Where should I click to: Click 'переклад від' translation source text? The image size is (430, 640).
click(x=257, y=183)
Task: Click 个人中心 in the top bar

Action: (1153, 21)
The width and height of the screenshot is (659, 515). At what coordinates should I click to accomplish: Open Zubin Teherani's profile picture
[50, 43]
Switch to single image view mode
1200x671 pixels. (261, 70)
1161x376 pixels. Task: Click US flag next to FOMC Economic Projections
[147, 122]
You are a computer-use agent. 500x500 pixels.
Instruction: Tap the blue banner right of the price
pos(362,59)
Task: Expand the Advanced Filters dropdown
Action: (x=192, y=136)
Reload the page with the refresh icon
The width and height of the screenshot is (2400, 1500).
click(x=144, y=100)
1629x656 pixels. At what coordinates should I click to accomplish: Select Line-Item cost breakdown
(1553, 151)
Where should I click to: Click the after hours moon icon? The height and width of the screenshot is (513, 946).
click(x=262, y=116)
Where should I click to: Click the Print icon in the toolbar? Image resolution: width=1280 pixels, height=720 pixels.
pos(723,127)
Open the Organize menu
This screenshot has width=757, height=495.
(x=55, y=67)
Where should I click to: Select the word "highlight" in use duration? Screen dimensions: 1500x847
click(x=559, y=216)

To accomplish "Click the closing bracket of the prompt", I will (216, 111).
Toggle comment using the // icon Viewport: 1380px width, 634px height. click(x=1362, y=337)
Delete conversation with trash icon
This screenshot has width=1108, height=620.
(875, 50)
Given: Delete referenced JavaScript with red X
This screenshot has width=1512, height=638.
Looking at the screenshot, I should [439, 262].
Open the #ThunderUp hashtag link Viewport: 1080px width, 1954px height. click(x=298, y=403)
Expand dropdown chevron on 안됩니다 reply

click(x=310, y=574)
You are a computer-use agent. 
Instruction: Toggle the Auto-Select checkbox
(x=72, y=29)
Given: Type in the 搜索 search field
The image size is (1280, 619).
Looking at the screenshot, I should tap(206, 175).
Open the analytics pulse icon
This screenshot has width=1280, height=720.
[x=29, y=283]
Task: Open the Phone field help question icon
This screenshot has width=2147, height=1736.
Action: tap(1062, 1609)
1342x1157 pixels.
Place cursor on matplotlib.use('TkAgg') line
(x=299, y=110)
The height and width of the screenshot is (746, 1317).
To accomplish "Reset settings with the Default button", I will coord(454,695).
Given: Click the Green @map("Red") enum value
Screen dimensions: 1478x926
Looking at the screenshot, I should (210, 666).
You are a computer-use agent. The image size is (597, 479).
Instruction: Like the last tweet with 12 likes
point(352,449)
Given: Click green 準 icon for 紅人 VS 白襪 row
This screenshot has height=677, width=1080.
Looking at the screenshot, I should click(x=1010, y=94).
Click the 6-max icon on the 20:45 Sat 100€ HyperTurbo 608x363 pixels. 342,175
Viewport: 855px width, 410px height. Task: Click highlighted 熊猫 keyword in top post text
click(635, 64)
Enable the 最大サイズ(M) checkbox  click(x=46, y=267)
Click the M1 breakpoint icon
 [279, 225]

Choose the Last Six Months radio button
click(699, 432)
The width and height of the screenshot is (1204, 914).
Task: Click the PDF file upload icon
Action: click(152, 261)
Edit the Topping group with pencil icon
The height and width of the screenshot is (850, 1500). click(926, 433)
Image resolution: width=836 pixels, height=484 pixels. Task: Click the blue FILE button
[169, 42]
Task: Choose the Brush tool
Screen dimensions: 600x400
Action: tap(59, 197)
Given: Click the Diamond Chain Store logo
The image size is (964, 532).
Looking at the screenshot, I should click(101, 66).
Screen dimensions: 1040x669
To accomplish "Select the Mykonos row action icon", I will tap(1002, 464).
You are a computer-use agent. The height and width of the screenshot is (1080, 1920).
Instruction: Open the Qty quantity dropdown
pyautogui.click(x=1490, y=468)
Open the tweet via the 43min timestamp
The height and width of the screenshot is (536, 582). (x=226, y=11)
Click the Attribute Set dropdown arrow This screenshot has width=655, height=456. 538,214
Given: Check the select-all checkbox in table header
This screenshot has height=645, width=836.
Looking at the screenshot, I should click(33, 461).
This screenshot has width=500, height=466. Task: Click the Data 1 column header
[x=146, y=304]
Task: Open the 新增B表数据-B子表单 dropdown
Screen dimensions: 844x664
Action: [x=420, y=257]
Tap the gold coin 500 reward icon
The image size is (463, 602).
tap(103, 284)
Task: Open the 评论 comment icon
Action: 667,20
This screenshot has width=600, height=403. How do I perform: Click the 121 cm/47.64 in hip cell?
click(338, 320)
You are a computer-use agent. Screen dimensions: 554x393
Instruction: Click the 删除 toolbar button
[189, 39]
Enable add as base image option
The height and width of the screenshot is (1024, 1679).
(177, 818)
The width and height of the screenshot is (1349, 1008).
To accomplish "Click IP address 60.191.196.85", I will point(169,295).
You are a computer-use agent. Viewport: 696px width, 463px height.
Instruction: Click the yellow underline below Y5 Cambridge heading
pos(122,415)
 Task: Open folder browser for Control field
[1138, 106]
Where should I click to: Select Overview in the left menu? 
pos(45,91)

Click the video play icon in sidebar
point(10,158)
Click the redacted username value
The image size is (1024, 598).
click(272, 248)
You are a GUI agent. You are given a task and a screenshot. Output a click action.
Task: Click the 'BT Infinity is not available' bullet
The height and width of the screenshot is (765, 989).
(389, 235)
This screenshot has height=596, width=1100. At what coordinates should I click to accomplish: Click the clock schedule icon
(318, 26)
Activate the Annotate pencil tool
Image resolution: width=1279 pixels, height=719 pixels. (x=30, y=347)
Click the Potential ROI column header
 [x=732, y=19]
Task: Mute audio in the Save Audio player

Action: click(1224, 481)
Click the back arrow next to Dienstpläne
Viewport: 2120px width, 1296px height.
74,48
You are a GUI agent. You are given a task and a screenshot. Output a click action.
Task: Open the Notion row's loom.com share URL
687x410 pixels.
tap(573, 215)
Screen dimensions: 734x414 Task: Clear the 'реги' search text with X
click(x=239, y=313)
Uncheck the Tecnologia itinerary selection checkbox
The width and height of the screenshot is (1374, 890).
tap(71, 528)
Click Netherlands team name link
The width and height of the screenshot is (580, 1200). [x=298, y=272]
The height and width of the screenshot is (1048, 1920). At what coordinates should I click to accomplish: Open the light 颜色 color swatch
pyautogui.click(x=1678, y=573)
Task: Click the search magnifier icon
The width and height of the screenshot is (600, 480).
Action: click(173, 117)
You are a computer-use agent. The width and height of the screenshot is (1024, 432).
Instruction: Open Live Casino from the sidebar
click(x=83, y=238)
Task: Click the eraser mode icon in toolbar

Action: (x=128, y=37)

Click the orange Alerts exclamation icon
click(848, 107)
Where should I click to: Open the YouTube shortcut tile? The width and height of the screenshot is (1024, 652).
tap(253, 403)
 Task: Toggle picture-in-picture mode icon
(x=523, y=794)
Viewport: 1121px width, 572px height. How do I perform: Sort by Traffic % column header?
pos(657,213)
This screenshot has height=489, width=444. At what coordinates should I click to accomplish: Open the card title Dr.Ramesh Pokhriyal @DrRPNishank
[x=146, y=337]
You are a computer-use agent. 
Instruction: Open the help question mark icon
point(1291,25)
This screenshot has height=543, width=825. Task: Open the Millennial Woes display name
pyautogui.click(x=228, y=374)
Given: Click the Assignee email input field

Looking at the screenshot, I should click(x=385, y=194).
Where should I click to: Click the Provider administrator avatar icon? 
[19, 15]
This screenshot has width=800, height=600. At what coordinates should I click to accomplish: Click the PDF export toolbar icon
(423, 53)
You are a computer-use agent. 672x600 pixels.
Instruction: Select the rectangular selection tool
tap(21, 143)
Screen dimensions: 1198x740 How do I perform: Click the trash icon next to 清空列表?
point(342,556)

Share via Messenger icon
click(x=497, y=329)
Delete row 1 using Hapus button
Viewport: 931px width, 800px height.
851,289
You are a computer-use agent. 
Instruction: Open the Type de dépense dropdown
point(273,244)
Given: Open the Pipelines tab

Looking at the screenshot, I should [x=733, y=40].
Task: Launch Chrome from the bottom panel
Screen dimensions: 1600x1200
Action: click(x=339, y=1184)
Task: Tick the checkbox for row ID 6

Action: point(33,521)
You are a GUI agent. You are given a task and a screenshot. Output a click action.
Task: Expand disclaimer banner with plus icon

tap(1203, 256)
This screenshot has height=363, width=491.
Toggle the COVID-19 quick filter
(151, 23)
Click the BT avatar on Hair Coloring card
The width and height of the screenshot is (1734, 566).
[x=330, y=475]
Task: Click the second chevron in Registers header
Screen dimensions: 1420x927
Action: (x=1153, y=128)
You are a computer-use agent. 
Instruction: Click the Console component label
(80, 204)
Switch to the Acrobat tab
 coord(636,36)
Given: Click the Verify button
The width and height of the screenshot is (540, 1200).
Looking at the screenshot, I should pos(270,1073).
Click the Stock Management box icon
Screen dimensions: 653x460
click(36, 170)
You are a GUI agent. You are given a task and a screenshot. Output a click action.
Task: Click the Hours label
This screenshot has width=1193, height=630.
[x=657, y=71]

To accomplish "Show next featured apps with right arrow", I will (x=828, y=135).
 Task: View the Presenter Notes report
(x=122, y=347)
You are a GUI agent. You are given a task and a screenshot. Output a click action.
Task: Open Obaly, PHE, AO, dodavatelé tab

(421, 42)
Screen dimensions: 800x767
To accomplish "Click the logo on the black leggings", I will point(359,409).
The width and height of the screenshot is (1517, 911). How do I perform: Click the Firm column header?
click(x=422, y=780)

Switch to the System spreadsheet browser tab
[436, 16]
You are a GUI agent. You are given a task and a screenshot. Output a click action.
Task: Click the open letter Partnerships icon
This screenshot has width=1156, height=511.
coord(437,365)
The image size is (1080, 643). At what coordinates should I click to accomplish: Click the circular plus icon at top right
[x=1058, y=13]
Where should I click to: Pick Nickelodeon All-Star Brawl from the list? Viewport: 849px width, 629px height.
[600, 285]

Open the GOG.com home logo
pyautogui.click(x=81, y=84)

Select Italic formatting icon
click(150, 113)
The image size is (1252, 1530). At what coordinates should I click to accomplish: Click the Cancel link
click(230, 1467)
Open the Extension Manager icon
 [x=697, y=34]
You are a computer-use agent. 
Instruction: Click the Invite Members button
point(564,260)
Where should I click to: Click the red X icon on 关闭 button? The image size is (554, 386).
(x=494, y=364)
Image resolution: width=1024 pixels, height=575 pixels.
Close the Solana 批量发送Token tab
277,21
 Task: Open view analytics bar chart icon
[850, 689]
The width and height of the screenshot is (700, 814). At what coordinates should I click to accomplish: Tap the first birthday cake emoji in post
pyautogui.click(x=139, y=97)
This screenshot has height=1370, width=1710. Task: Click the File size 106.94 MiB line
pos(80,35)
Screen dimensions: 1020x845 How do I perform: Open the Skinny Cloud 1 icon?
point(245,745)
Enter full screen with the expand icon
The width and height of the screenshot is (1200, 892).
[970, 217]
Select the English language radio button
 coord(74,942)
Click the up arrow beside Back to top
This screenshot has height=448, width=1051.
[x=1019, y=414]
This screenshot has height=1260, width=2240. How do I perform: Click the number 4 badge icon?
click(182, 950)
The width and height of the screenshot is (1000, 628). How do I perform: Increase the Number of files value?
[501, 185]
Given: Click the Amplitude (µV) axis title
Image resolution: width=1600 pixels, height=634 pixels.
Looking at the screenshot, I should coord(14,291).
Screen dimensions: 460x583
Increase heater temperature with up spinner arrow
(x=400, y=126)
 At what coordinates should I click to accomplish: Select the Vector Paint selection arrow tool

## Activity
Using the entries above, quote each line verbatim from the first through the line that contains "Reload the page with the refresh icon".

## Your response
Where should I click to: Click 'переклад від' translation source text? The image size is (430, 640).
click(x=257, y=183)
Task: Click 个人中心 in the top bar

Action: (1153, 21)
The width and height of the screenshot is (659, 515). At what coordinates should I click to accomplish: Open Zubin Teherani's profile picture
[50, 43]
Switch to single image view mode
1200x671 pixels. (261, 70)
1161x376 pixels. Task: Click US flag next to FOMC Economic Projections
[147, 122]
You are a computer-use agent. 500x500 pixels.
Instruction: Tap the blue banner right of the price
pos(362,59)
Task: Expand the Advanced Filters dropdown
Action: (x=192, y=136)
Reload the page with the refresh icon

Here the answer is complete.